Assessment of Soil Erosion and Sedimentation in Cheoncheon Basin Considering Hourly Rainfall  

Kim, Seongwon (Emergency Management Institute, Kyungpook National University)
Lee, Daeeop (Emergency Management Institute, Kyungpook National University)
Jung, Sungho (Department of Disaster Prevention and Environmental Engineering, Kyungpook National University)

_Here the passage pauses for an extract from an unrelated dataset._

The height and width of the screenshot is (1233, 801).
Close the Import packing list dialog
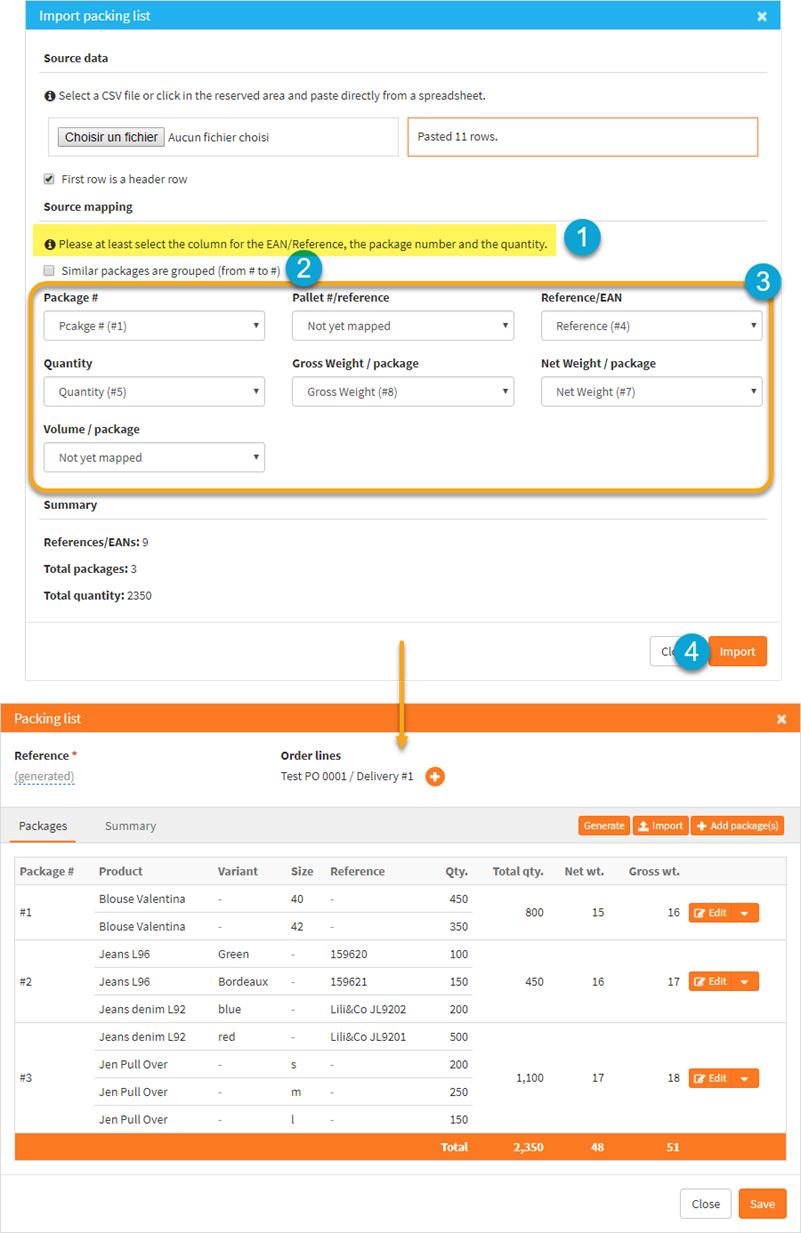[762, 16]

Lee, Giha (Department of Construction & Disaster Prevention Engineering, Kyungpook National University)
Publication Information
Journal of the Korean GEO-environmental Society / v.21, no.4, 2020 , pp. 5-17 More about this Journal
Abstract
In recent years, the frequency of heavy rainfall associated with high rainfall intensity has been continuously increasing due to the effects of climate change; and thus also causes an increase in watershed soil erosion. The existing estimation techniques, used for the prediction of soil erosion in Korea have limitations in predicting the: average soil erosion in watersheds, and the soil erosion associated with abnormal short-term rainfall events. Therefore, it is necessary to consider the characteristics of torrential rainfall, and utilize physics-based model to accurately determine the soil erosion characteristics of a watershed. In this study, the rainfall kinetic energy equation, in the form of power function, is proposed by applying the probability density function, to analyze the rainfall particle distribution. The distributed rainfall-erosion model, which utilizes the proposed rainfall kinetic energy equation, was utilized in this study to determine the soil erosion associated with various typhoon events that occurred at Cheoncheon watershed. As a result, the model efficiency parameters of the model for NSE and RMSE are 0.036 and 4.995 ppm, respectively. Therefore, the suggested soil erosion model, coupled with the proposed rainfall-energy estimation, shows accurate results in predicting soil erosion in a watershed due to short-term rainfall events.
Keywords
Rainfall kinetic energy; Raindrop distribution; Physics-based erosion model; Short-term rainfall;
Citations & Related Records
Times Cited By KSCI : 4  (Citation Analysis)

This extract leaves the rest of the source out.